===== EXTRACT PROVIDED =====

III. THE CURRENT STATUS OF THE TRANSMISSION SYSTEM IN THE UNITED STATES
Current transmission capacity (101) on the grid cannot keep up with burgeoning demand of consumers. (102) Since the mid-1990s, demand for wholesale electricity products has increased by about 2-3% per year, while supply of transmission has increased only about 0.7% per year. (103) This phenomenon is attributed to the lack of investment in the transmission grid, the massive influx of new merchant power, and poor transmission pricing formulas by FERC. (104) In fact, it is estimated that from 2002 to 2012, national electricity demand will increase by twenty percent, but construction of high-voltage transmission facilities will not keep up. (105) "The 2003 Long-Term Reliability Assessment of [NERC], the voluntary organization responsible for grid reliability, states that 'North American transmission systems are expected to perform reliably in the near term,'" but many sections of the grid are reaching their reliability limits due to increased customer demand and increased power transfers from new merchant power stations brought online as a byproduct of competition. (106) The best indicator of the problem is the expansion of the Transmission Loading Relief (TLR) system, which is a procedure used to allocate transmission capacity when requests for transmission exceed the capacity on the grid. (107) As previously mentioned, over fifty million people lost power due to an enormous blackout in the Northeastern United States in 2003. (108) The outdated transmission grid is vulnerable to such outages for numerous reasons. Among the most common explanations for the outages are: (1) lack of coordination in the power grid due to its new, semi-independent status; (2) a lack of investment in the infrastructure; and (3) a lack of competition in the industry due to poor separation of generation from transmission. (109)

=====

* **REQUIRED ACTIONS**
1. According to the passage on the U.S. transmission system, by roughly what percentage per year has the supply of transmission grown since the mid-1990s?
2. Extend the passage on the U.S. transmission system, starting right after its final sentence.

===== DATASET EXCERPTS =====

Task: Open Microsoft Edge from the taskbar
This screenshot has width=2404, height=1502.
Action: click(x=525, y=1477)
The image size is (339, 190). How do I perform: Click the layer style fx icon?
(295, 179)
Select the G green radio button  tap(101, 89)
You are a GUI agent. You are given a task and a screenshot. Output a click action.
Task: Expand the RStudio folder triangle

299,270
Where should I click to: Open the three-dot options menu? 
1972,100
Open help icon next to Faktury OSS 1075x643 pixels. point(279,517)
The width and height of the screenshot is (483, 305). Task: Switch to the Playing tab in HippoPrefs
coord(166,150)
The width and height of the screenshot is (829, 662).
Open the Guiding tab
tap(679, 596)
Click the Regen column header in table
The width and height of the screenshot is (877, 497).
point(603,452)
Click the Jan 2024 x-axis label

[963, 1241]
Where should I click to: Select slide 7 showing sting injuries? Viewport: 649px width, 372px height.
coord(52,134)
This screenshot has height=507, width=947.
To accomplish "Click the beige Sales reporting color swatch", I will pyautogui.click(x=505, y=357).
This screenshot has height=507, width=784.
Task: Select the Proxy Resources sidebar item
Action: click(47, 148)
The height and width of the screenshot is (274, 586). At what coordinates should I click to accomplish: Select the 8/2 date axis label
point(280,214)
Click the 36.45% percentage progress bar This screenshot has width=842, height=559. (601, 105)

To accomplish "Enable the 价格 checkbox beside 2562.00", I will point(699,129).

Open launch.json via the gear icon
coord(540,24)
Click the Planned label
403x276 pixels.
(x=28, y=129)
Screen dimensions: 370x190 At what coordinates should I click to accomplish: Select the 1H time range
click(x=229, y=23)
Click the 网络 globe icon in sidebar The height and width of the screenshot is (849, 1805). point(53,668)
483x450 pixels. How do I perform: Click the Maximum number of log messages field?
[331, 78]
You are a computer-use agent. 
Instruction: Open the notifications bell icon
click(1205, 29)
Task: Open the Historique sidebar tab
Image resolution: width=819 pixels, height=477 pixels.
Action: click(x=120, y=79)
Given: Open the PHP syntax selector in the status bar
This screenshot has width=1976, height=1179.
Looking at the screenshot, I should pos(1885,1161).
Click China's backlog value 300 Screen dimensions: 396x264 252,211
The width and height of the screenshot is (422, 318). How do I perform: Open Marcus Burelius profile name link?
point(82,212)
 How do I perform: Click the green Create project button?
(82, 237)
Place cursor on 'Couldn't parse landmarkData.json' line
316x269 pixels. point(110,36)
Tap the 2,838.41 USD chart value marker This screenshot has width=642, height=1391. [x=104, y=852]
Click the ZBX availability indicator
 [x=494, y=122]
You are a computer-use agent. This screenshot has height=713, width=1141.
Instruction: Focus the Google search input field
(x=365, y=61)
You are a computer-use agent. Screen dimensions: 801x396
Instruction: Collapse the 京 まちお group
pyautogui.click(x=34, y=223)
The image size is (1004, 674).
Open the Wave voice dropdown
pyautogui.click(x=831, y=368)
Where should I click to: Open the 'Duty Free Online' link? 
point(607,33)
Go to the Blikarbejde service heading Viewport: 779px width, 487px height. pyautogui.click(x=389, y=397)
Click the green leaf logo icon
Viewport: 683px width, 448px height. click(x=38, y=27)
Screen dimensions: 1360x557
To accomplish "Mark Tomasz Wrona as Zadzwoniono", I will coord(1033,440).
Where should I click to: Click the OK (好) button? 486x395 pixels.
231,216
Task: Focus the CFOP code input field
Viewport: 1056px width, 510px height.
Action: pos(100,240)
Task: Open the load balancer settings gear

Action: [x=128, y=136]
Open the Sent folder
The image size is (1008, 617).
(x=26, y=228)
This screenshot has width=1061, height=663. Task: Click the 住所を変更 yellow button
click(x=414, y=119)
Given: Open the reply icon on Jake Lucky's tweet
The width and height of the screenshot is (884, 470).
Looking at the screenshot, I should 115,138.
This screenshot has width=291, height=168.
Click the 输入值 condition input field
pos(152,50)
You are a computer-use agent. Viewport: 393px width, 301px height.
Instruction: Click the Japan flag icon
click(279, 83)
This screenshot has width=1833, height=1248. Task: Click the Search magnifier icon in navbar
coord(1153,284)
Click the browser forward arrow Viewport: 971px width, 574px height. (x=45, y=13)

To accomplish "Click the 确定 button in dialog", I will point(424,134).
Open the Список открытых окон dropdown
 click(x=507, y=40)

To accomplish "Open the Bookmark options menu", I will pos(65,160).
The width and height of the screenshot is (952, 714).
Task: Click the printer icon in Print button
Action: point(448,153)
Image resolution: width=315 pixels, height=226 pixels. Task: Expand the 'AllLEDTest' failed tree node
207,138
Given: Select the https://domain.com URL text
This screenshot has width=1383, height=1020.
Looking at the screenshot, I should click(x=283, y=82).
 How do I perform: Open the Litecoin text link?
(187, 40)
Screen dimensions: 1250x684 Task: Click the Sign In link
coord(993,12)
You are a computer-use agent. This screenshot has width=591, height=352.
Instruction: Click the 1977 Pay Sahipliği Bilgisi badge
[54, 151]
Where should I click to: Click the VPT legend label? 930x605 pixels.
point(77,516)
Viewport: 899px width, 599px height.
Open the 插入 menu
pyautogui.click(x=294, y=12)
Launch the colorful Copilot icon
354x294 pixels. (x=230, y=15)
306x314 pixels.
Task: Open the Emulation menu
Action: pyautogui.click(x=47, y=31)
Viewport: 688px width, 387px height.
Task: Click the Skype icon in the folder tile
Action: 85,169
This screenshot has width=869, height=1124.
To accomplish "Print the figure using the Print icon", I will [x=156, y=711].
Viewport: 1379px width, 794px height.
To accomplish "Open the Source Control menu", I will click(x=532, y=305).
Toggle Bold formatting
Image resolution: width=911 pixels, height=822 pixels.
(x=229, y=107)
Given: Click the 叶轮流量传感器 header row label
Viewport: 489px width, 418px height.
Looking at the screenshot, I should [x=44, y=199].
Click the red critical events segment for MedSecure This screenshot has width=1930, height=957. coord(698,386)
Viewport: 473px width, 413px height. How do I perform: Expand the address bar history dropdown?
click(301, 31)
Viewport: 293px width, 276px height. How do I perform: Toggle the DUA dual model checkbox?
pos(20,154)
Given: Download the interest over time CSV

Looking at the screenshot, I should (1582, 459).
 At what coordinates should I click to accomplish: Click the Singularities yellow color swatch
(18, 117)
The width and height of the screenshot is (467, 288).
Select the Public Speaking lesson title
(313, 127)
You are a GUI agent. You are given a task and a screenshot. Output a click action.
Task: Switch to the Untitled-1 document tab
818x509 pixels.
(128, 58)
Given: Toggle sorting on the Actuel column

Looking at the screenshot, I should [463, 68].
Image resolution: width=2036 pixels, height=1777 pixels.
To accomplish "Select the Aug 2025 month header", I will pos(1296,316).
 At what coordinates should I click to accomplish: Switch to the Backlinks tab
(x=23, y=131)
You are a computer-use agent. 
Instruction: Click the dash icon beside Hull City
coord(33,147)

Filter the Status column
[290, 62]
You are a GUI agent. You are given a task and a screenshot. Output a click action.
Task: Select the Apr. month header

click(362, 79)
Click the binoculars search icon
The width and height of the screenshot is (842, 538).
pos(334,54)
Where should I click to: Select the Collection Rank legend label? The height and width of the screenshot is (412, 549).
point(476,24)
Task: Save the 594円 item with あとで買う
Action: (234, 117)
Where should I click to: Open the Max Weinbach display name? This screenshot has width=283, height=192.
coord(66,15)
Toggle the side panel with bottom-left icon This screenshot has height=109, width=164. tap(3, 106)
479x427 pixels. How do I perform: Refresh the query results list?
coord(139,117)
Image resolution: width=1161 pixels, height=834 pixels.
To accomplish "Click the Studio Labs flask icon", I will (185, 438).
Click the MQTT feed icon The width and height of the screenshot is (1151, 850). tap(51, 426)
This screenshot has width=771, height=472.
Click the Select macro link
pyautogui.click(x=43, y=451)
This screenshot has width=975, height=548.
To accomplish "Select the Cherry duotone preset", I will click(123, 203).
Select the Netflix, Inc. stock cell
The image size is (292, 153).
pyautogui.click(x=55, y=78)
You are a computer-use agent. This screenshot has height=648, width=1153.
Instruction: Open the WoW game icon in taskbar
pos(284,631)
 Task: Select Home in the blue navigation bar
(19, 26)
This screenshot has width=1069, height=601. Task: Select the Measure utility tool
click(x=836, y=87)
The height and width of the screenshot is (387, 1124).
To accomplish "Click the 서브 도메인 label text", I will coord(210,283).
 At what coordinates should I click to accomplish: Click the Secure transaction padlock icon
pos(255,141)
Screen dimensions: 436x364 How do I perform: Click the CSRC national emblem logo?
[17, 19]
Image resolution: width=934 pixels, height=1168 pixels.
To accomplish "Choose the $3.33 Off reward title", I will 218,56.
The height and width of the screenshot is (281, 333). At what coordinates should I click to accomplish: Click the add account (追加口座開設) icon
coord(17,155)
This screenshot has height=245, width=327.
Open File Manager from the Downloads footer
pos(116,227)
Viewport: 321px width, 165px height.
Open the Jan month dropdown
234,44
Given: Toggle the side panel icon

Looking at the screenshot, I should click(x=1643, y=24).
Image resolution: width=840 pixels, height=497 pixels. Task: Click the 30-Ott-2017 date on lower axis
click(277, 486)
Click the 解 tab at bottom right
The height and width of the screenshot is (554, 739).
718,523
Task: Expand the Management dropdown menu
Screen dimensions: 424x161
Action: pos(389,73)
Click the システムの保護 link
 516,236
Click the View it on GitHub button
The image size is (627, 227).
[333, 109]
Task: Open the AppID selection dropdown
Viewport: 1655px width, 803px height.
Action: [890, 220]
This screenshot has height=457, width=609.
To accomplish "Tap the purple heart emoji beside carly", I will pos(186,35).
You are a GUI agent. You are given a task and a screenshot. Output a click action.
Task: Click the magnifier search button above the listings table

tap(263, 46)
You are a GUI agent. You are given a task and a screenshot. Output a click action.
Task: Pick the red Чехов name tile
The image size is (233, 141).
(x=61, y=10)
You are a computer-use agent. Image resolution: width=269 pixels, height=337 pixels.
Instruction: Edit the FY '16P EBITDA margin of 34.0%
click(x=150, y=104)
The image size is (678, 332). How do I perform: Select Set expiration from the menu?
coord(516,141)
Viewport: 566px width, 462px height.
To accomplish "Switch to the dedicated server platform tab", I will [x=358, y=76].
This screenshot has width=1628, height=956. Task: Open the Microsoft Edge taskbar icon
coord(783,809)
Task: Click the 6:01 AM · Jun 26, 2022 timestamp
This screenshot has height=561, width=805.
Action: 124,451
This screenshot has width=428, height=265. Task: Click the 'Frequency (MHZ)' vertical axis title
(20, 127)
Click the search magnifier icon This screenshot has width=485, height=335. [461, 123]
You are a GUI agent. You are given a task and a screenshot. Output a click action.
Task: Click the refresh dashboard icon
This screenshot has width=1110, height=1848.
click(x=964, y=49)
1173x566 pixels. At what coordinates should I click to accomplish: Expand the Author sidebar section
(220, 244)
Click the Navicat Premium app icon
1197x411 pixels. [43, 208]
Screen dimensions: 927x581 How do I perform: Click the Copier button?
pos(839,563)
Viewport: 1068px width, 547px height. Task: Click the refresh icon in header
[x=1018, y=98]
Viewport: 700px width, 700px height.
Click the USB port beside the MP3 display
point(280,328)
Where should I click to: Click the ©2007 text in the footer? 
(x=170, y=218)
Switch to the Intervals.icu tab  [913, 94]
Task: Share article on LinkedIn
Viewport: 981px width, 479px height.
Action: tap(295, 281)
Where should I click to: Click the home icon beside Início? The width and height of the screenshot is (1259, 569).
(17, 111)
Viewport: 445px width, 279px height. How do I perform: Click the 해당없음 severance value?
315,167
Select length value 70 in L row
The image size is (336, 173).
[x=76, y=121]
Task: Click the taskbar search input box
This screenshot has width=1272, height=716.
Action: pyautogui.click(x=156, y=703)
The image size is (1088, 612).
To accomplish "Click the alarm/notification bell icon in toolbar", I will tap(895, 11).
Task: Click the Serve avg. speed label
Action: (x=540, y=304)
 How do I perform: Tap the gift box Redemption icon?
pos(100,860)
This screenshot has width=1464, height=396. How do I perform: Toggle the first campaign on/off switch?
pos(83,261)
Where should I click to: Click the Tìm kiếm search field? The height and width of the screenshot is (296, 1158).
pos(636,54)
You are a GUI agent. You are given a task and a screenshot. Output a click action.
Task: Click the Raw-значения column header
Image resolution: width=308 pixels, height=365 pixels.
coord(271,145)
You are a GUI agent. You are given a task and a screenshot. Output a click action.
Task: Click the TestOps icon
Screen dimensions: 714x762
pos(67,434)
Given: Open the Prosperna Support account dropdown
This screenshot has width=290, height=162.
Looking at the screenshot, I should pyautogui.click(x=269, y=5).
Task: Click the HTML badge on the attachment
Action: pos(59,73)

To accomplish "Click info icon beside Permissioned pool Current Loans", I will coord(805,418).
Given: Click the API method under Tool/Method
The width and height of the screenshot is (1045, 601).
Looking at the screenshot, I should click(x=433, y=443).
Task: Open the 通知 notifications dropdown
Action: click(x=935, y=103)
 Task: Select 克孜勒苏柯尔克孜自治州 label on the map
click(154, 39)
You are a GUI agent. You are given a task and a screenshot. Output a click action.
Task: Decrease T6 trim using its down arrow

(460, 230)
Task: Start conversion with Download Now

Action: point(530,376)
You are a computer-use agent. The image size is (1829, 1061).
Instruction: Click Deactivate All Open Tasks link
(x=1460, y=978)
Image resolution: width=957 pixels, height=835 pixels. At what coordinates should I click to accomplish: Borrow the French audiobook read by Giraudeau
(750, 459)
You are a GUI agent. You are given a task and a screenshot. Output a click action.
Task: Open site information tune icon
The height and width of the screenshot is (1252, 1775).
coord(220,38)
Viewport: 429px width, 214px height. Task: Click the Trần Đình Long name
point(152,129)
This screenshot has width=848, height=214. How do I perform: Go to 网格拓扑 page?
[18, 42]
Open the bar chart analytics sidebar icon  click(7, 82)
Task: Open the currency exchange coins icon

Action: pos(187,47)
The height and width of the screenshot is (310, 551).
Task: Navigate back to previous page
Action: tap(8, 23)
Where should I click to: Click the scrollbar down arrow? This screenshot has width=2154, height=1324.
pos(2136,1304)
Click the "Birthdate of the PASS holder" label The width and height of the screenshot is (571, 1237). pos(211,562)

=====

* **RESPONSE LIST**
1. About 0.7% per year.

2.
A. The New, Semi-Independent Status of the Power Grid Destabilizes Coordination Between Interconnections
Over time, the purpose of the transmission grid has changed. Initially, the grid was used to transport electricity from regional generators to local customers, but now the grid supports a budding international market in power. (110) Despite its changed purpose, the grid retains the old-world fractured organization of multiple and uncoordinated local utility companies. (111) The fractured organization of the transmission grid has made it more difficult to repair or improve the power grid while maintaining an international power market. (112) Routine maintenance on the grid, let alone expansions or upgrades to the infrastructure, is nearly impossible given the lack of capacity and the burgeoning demand for electricity. (113) Typically, "[w]hen one portion of the grid is taken offline for maintenance or repair, other areas of the grid--perhaps owned by completely different utility companies--are expected to compensate." (114) The grid cannot sustain maintenance or repairs conducted by multiple utility companies that require transmission lines to be taken offline. (115) The result of such action is increased congestion on the power lines with the possibility of blackouts. (116) Some utilities are attempting to coordinate maintenance, repair, and upgrade procedures via webpages and other communications. (117) Ironically, utilities in California are leading the charge in increasing coordination between state utilities, but the grid remains vastly unorganized and uncoordinated. (118)
In addition, the lack of coordination and organization has increased the difficulty for generators to transport power from place to place. Often, a utility must contract with several different utilities to transport power from point A to point B. (119) Due to FERC's handling of the pricing of transmission, each utility on the path from point A to point B gets to charge the generator a tariff, which breeds inefficient results. (120) This process, also known as the "pancaking" of rates, creates a resulting price for transmission that is irrational and illogical given that the distance the electricity travels or how congested the lines are do not determine the price. (121) The transmission price is simply determined based on the number of fractured utilities that happen to be on the path between point A and point B. (122) FERC's RTO membership proposal may serve to mitigate the "pancaking" phenomenon, but the creation of RTOs are very expensive, and FERC has yet to mandate RTO membership for all utilities. (123) Additional problems arise with regard to "loop flow" externalities, but this issue is beyond the scope of this Article. (124)
B. Underinvestment in the Infrastructure Exacerbates the Problems Associated With the Power Grid
The current lack of investment in the transmission grid is attributable to two major problems: (1) FERC has incorrectly priced transmission, and (2) for transmission that may be "correctly" priced, FERC guidelines do not account for an appropriate premium for the uncertainty associated with the electricity industry. (125)
FERC Order No. 888 required all utilities that owned transmission lines to delineate a single tariff for the usage of those lines. (126) However, the calculation of the tariffs presents many problems, including the fact that the tariff tends to under compensate transmission facilities for new capital investments like new power lines. (127) Furthermore, the tariff-pricing scheme fails to account for "bottlenecks" on popular paths. (128) "Bottlenecks" are another way to describe congestion on a line, whereby there is more demand to send power over the transmission line than there is capacity to carry the power over the line, thus resulting in a supply shortage. (129) Such a shortage of supply would usually increase prices, yet the tariff-pricing scheme fails to attach the appropriate risk premium to compensate consumers for the risk of curtailment. (130)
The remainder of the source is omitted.